A suspected grenade attack on a minibus in Kenya's capital on Saturday killed six people near a Somali-dominated area of the city, police said. Four people were killed instantly at the site, two victims died from their wounds overnight and approximately 30 were wounded. The incident is the latest in a string of unclaimed attacks as the country marks 50 years of independence.
"We lost two of the victims in hospital where about 30 others are still admitted," Nairobi police chief Benson Kibue said. "We now have six people dead out of that incident."
Kibue said a suspect was being questioned over the attack on the 32-seat vehicle Saturday, which came from the Eastleigh neighborhood, dubbed "Little Mogadishu" because it is mainly populated by Somali immigrants and Kenyans of Somali origin.
"We have one suspect who was arrested soon after the incident. He is assisting us in the investigations," Kibue said.
Police were trying to determine whether the powerful explosion was caused by a grenade or an improvised explosive device and whether it was placed in the bus, carried by a passenger or flung from outside. The blast hit several cars near the bus, killing at least one of the motorists, according to witnesses.
On Sunday the situation was calm in Eastleigh after police late Saturday dispersed some rioters in the street where the blast took place. Police forces were not particularly visible in the area, nor in the rest of the Kenyan capital.
It was the fourth attack during a week in which Kenya marked its 50th anniversary of independence from Britain, leaving a total of 15 people dead since Tuesday.
Late Friday, at least one person was killed and three others seriously wounded when twin explosions rocked the Kenyan town of Wajir near the border with Somalia, police said, indicating it was likely the work of Al-Shebab insurgents or their sympathisers.
Also near the troubled 450-mile border with Somalia, gunmen on Tuesday killed eight Kenyans including five policemen in an ambush. Another policeman is missing following the attack.
And on Thursday, the day Kenyans celebrated a half-century as an independent nation, attackers hurled a grenade, which failed to explode, at a minibus carrying British tourists in Mombasa, a predominantly Muslim city.

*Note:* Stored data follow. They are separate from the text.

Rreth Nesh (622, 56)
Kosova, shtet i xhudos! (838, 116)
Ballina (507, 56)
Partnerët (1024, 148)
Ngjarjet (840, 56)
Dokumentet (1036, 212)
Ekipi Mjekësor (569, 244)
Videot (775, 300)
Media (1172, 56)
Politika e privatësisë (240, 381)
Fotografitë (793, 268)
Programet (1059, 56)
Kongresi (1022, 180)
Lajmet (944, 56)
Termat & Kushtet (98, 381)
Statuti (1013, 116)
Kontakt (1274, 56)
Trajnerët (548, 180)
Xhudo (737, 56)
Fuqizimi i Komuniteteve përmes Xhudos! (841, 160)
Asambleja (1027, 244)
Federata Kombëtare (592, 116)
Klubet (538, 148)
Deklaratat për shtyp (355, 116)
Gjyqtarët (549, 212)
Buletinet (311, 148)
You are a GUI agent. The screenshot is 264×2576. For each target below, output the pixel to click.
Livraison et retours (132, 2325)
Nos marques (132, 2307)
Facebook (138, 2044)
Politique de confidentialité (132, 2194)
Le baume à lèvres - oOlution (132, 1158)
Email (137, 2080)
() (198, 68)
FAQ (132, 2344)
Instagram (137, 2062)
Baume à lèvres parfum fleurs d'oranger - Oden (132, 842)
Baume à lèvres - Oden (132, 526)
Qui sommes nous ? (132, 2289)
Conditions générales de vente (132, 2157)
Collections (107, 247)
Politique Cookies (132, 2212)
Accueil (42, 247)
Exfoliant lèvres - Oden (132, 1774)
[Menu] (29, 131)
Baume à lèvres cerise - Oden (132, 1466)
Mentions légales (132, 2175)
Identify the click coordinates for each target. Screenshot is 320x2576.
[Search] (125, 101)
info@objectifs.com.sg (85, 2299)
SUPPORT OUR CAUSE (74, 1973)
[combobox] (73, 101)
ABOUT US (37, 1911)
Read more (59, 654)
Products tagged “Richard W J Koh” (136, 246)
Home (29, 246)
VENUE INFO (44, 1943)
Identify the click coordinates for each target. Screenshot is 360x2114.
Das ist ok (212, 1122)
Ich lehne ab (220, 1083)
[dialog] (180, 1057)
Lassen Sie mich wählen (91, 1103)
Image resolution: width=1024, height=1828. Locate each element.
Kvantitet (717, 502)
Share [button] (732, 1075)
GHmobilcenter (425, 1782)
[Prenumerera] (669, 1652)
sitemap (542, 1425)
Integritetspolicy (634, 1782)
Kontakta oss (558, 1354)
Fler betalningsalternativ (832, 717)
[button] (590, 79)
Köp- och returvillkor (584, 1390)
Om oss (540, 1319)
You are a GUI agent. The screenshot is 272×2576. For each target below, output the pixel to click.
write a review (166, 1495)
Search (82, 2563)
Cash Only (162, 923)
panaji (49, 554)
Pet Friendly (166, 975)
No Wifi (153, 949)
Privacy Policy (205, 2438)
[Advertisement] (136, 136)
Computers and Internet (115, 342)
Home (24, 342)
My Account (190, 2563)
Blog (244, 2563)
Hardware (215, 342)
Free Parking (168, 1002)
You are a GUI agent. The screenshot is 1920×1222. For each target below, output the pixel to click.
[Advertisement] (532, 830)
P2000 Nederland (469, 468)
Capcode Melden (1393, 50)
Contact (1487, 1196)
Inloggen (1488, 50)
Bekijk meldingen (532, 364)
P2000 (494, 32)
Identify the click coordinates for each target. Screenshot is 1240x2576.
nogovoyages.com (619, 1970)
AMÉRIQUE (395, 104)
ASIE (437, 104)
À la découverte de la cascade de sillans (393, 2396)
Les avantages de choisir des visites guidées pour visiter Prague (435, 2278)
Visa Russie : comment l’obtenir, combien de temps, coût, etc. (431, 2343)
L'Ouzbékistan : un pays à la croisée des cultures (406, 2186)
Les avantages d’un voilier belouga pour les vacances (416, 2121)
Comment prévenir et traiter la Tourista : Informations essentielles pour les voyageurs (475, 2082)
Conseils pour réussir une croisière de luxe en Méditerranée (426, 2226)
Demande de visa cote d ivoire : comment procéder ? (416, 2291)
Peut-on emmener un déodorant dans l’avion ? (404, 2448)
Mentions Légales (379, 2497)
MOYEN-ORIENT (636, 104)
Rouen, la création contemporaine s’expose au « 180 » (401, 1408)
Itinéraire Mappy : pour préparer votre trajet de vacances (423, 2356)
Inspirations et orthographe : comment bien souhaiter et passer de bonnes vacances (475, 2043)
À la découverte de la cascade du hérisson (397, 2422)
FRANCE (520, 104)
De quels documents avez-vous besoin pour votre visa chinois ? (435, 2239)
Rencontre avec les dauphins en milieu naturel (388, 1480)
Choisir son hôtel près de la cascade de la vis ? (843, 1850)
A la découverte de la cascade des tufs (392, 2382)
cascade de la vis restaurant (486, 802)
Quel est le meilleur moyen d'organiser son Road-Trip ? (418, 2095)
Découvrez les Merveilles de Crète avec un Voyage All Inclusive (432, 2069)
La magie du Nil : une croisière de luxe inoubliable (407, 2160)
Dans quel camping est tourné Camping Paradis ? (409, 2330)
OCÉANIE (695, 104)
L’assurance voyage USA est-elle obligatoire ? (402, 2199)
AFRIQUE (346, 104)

No links have as yet been established between the attacks, none of which has been claimed by any group.
Suspicion for some of them, though, has focused on Kenya's two-year military intervention in neighboring Somalia to oust Al-Shebab insurgents, who are linked to Al-Qaeda.
Al-Shebab claimed the brutal September assault on Nairobi's upmarket Westgate mall in which at least 67 people died in a four-day siege of the shopping center popular with foreigners. That attack was the second deadliest after the bombing of the U.S. embassy in Kenya in 1998, which left 213 people dead.